Hydralazine Dosage for Hypertension and Heart Failure
For hypertension, hydralazine should be initiated at 10 mg four times daily for the first 2-4 days, increased to 25 mg four times daily for the remainder of the first week, then to 50 mg four times daily for maintenance, with a maximum daily dose of 300 mg in resistant cases. 1
Dosing for Hypertension
Initial Dosing and Titration
- Start with 10 mg four times daily for the first 2-4 days
- Increase to 25 mg four times daily for the remainder of the first week
- For the second week and beyond, increase to 50 mg four times daily
- Adjust to the lowest effective maintenance dose 1
- For resistant hypertension, doses may be increased up to 300 mg daily, though this increases risk of adverse effects 1, 2
Alternative Dosing Schedules
- For better adherence, the American Heart Association suggests that hydralazine can be administered as 10-25 mg three times daily initially, with increases of 10 mg per dose as needed 2
- Target doses for resistant hypertension may reach up to 75 mg three times daily 2
Dosing for Heart Failure
Fixed-Dose Combination with Isosorbide Dinitrate
- Initial dose: 20 mg isosorbide dinitrate/37.5 mg hydralazine three times daily 3
- Maximum dose: 40 mg isosorbide dinitrate/75 mg hydralazine three times daily 3
- Mean dose achieved in clinical trials: 90 mg isosorbide dinitrate/175 mg hydralazine daily 3
Separate Administration
- Initial dose: 20-30 mg isosorbide dinitrate/25-50 mg hydralazine three times daily or once daily 3
- Maximum dose: 40 mg isosorbide dinitrate three times daily (with appropriate hydralazine dosing) 3
Special Considerations
Combination Therapy
- For hypertension, consider combining with a thiazide diuretic and/or beta-blocker to minimize reflex tachycardia and fluid retention 2, 1
- In heart failure, hydralazine is typically combined with isosorbide dinitrate, particularly beneficial in self-identified Black patients 2
Dose Adjustments
- Elderly patients may require lower doses due to increased sensitivity 2
- Patients with renal impairment may need extended dosing intervals, as the duration of action is longer in patients with creatinine clearance <35 ml/min (14.3 ± 1.4 hours vs 7.9 ± 0.5 hours in those with adequate renal function) 4
Monitoring
- Blood pressure should be monitored after each dose increase 2
- Watch for symptomatic hypotension (dizziness, lightheadedness) 2
- Monitor for common side effects: reflex tachycardia, sodium/water retention, headache, flushing, and vomiting 2
- Be aware that long-term use at higher doses (>100 mg daily) increases risk of drug-induced lupus-like syndrome 2
Intravenous Administration (for Hypertensive Emergencies)

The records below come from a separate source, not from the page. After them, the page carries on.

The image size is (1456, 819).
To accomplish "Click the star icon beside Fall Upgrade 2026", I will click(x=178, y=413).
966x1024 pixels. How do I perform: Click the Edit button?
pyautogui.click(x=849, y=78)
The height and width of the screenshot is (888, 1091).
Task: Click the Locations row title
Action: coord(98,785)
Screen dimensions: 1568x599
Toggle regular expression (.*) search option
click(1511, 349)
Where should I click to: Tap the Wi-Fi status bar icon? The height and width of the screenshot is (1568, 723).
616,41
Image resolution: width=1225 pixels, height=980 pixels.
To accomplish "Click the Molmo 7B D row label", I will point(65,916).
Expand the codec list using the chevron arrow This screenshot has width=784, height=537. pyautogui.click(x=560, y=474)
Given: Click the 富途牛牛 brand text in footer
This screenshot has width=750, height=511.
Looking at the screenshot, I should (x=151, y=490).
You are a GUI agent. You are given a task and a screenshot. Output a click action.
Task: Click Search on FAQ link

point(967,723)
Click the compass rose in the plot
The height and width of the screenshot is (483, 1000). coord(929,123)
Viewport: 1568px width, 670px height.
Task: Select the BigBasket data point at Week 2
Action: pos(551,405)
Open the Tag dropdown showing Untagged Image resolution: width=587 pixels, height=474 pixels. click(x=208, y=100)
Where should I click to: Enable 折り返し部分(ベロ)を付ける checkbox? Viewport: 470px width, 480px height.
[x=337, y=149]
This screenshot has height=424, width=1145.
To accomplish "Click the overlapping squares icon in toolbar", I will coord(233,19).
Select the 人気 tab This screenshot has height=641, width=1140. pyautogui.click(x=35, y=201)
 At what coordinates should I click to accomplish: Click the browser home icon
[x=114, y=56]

- Initial dose: 10 mg via slow IV infusion (maximum initial dose 20 mg) 2
- Can be repeated every 4-6 hours as needed 2
- When converting from oral to IV, use a 2:1 ratio (oral:IV) 2
- Continuous blood pressure monitoring is recommended during initial administration 2
By following these dosing guidelines and monitoring protocols, hydralazine can be effectively used to manage both hypertension and heart failure while minimizing adverse effects.